Rescale the data below by rewriting every line with each coordinate multiplied by 1.9 and rounded to the nearest whole number, with halves rounded up. Leave all other text unchanged, and omit the pictures from your answer.

***** SUPPLIED DATA *****

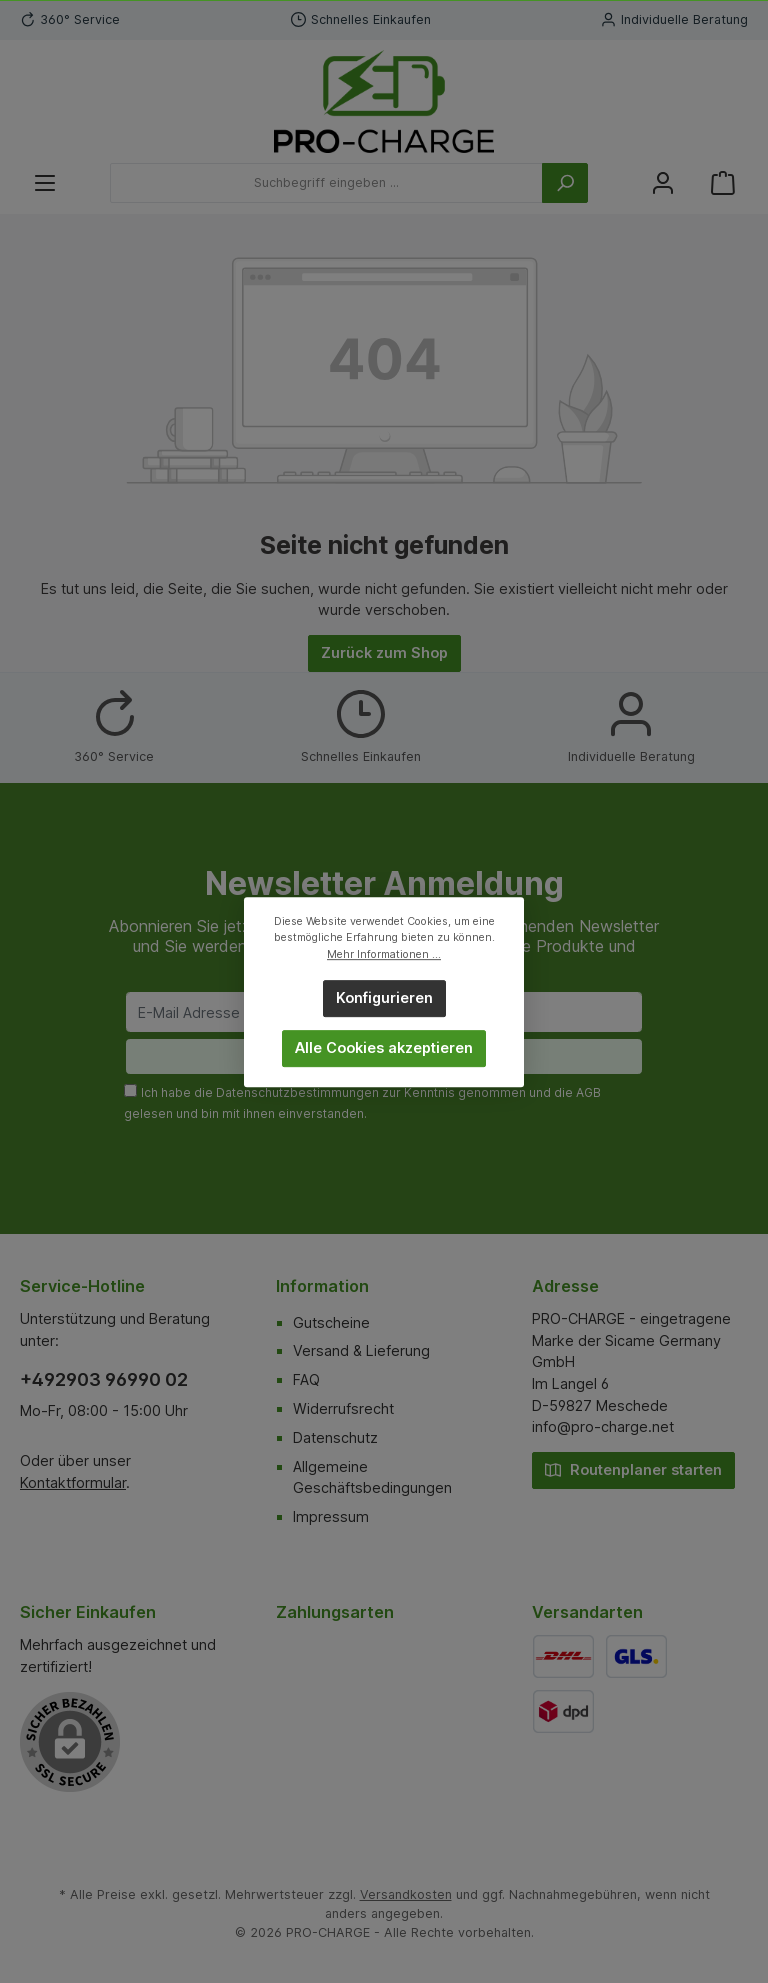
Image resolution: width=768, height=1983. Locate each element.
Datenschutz (335, 1437)
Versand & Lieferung (361, 1350)
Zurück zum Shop (384, 652)
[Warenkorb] (723, 183)
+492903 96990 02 (104, 1379)
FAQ (306, 1379)
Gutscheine (331, 1322)
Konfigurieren (384, 997)
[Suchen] (565, 183)
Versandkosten (406, 1894)
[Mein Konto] (663, 183)
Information (322, 1286)
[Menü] (45, 183)
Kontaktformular (73, 1482)
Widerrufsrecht (343, 1408)
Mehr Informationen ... (384, 953)
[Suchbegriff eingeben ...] (326, 183)
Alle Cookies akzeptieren (384, 1047)
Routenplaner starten (633, 1468)
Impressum (331, 1516)
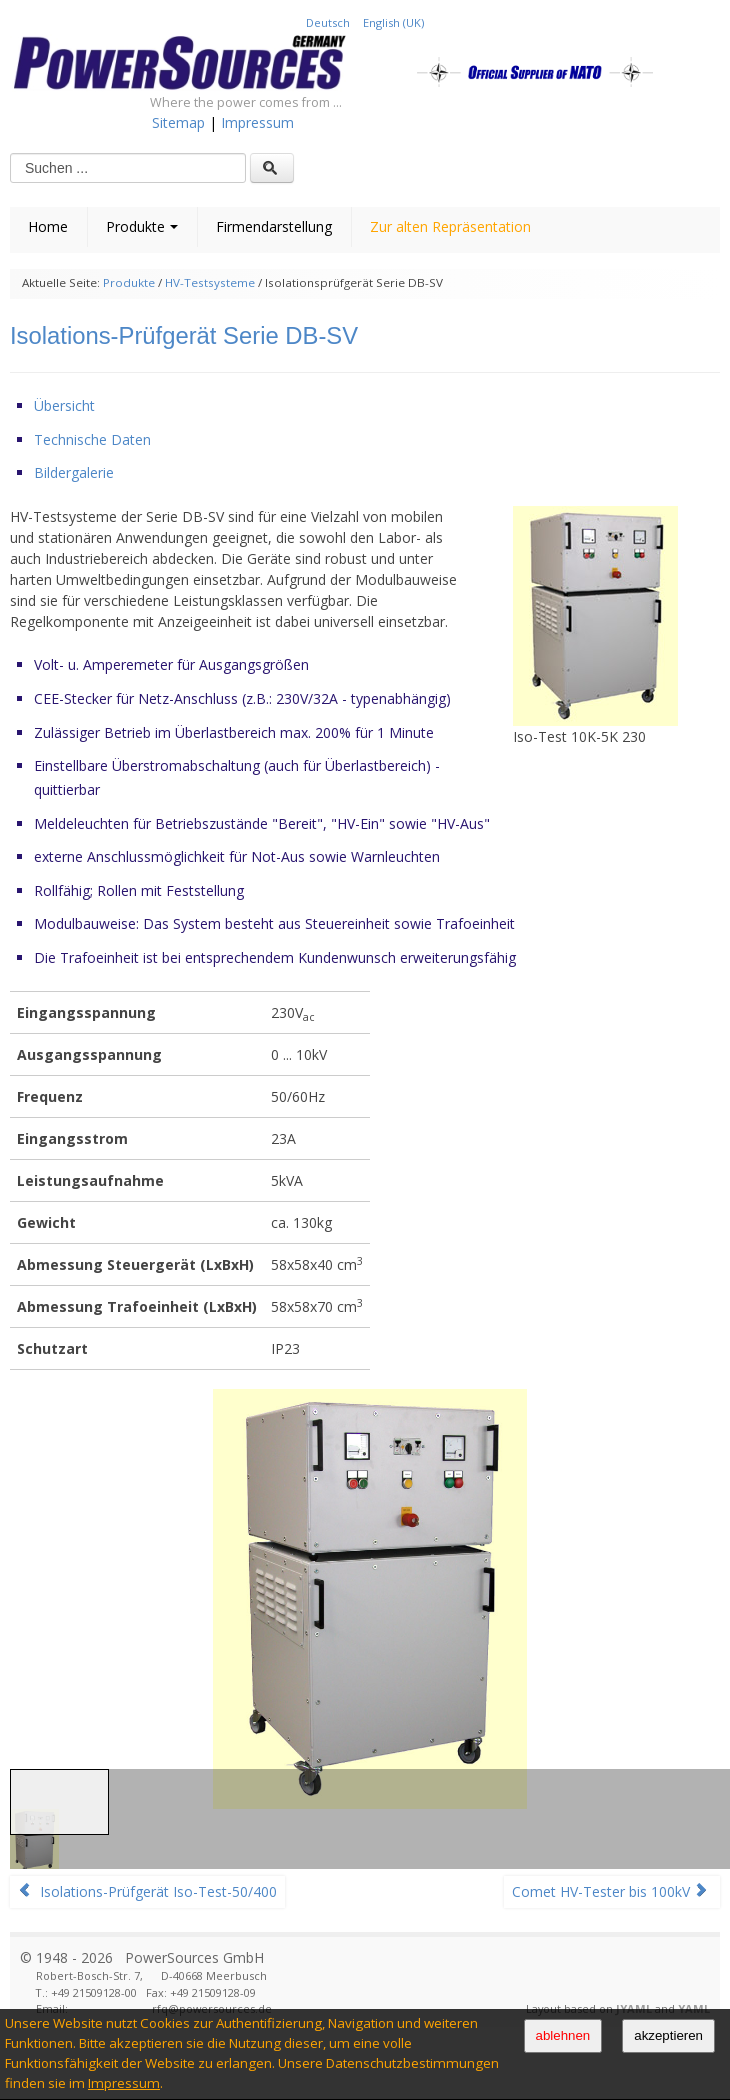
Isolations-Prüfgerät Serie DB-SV (184, 335)
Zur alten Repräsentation (450, 226)
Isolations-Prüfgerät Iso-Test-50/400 (147, 1891)
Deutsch (329, 22)
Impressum (124, 2083)
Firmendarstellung (274, 226)
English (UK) (393, 22)
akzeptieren (668, 2035)
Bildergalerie (74, 472)
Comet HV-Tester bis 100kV (610, 1891)
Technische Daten (92, 439)
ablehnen (563, 2035)
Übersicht (64, 405)
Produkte (142, 226)
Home (48, 226)
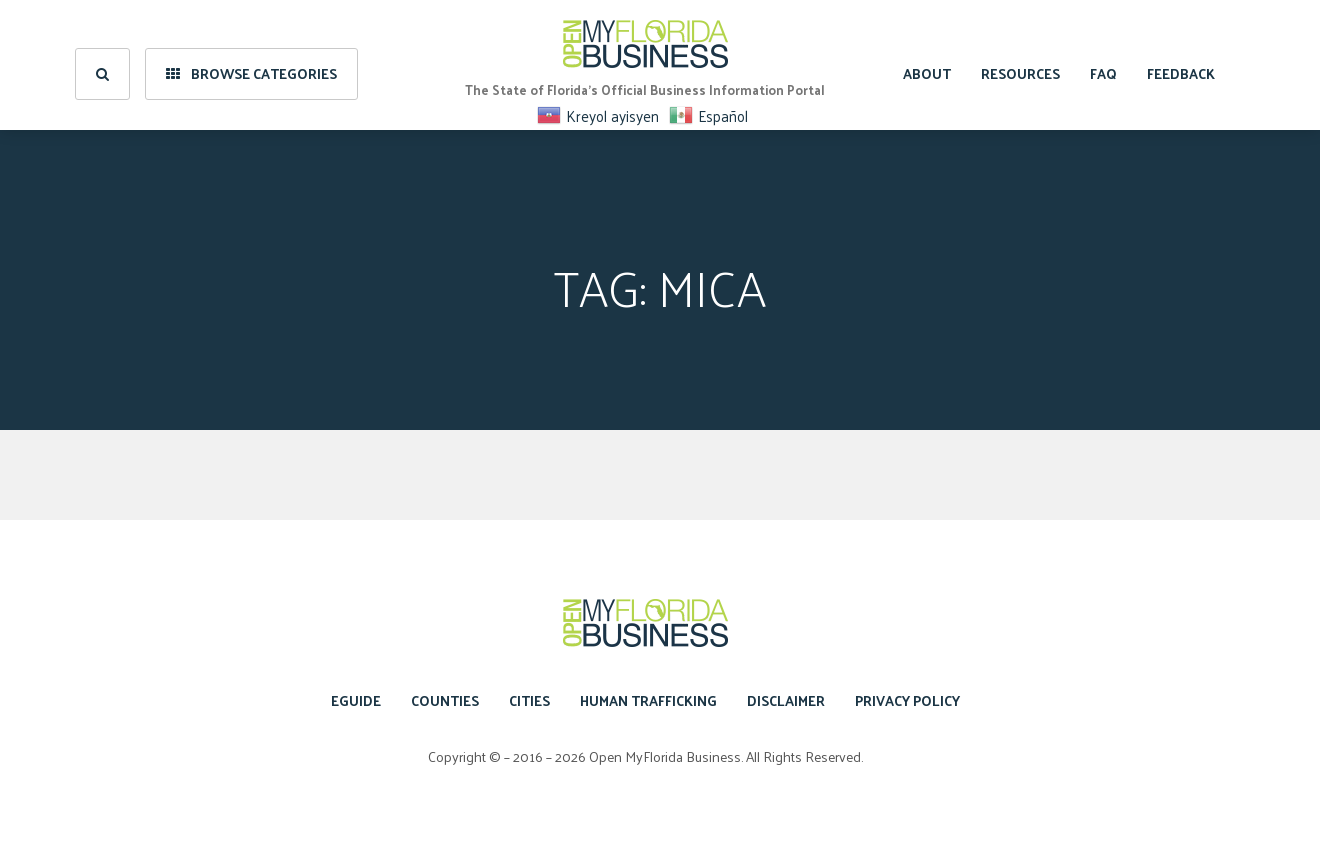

*****

**RESPONSE**
Image resolution: width=768, height=1983. Locate each element.
Datenschutz (637, 2730)
Versand & Lieferung (686, 2565)
Zurück zum Shop (730, 1239)
[Warenkorb] (1374, 348)
+492903 96990 02 (198, 2620)
FAQ (581, 2620)
Gutscheine (629, 2512)
Konfigurieren (730, 1894)
[Suchen] (1074, 348)
Versandkosten (771, 3599)
[Mein Konto] (1260, 348)
Information (612, 2443)
[Menü] (86, 348)
Kontaktformular (139, 2816)
Widerrufsrecht (652, 2675)
Mehr Informationen ... (730, 1811)
[Suchbegriff eingeben ...] (619, 348)
Alle Cookies akzeptieren (730, 1989)
Routenplaner starten (1203, 2789)
Impressum (629, 2880)
Isolations-Prüfgerät Serie DB-SV (350, 637)
Zur alten Repräsentation (855, 429)
Isolations-Prüfgerät Iso-Test-50/400 (279, 3593)
Deutsch (625, 42)
Impressum (236, 3958)
Firmendarstellung (521, 429)
English (UK) (747, 42)
akzeptieren (1269, 3867)
Bildergalerie (141, 897)
Comet HV-Tester bis 100kV (1159, 3593)
Technische Daten (175, 834)
ablehnen (1070, 3867)
Übersicht (122, 770)
Produkte (270, 429)
Home (91, 429)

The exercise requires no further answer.